Data for processing:
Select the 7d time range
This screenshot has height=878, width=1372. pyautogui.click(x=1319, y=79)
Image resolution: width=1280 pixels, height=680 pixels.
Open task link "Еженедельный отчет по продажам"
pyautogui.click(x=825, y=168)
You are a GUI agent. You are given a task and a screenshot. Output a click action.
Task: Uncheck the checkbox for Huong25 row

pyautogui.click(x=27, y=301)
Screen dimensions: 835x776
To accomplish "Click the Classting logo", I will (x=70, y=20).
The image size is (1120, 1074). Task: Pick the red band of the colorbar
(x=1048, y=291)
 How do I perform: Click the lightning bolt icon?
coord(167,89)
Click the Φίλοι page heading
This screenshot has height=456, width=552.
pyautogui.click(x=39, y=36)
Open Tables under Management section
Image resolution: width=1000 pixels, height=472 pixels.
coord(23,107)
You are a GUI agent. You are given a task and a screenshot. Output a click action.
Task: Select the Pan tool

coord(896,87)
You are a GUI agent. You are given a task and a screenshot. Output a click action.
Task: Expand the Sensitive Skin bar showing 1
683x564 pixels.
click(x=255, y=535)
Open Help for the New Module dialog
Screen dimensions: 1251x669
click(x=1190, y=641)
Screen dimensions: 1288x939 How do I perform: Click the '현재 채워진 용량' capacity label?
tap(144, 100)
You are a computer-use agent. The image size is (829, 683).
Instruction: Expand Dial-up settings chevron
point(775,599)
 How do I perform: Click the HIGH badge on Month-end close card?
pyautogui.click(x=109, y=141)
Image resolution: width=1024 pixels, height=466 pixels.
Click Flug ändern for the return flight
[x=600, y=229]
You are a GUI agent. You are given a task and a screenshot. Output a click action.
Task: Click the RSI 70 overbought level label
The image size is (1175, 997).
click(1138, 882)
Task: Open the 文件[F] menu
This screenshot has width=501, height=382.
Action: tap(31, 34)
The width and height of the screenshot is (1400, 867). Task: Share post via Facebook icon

What to do: Return each entry above exactly, leaving none out.

Result for this exercise:
Select the 7d time range
This screenshot has height=878, width=1372. pyautogui.click(x=1319, y=79)
Image resolution: width=1280 pixels, height=680 pixels.
Open task link "Еженедельный отчет по продажам"
pyautogui.click(x=825, y=168)
You are a GUI agent. You are given a task and a screenshot. Output a click action.
Task: Uncheck the checkbox for Huong25 row

pyautogui.click(x=27, y=301)
Screen dimensions: 835x776
To accomplish "Click the Classting logo", I will (x=70, y=20).
The image size is (1120, 1074). Task: Pick the red band of the colorbar
(x=1048, y=291)
 How do I perform: Click the lightning bolt icon?
coord(167,89)
Click the Φίλοι page heading
This screenshot has height=456, width=552.
pyautogui.click(x=39, y=36)
Open Tables under Management section
Image resolution: width=1000 pixels, height=472 pixels.
coord(23,107)
You are a GUI agent. You are given a task and a screenshot. Output a click action.
Task: Select the Pan tool

coord(896,87)
You are a GUI agent. You are given a task and a screenshot. Output a click action.
Task: Expand the Sensitive Skin bar showing 1
683x564 pixels.
click(x=255, y=535)
Open Help for the New Module dialog
Screen dimensions: 1251x669
click(x=1190, y=641)
Screen dimensions: 1288x939 How do I perform: Click the '현재 채워진 용량' capacity label?
tap(144, 100)
You are a computer-use agent. The image size is (829, 683).
Instruction: Expand Dial-up settings chevron
point(775,599)
 How do I perform: Click the HIGH badge on Month-end close card?
pyautogui.click(x=109, y=141)
Image resolution: width=1024 pixels, height=466 pixels.
Click Flug ändern for the return flight
[x=600, y=229]
You are a GUI agent. You are given a task and a screenshot. Output a click action.
Task: Click the RSI 70 overbought level label
The image size is (1175, 997).
click(1138, 882)
Task: Open the 文件[F] menu
This screenshot has width=501, height=382.
Action: tap(31, 34)
The width and height of the screenshot is (1400, 867). Task: Share post via Facebook icon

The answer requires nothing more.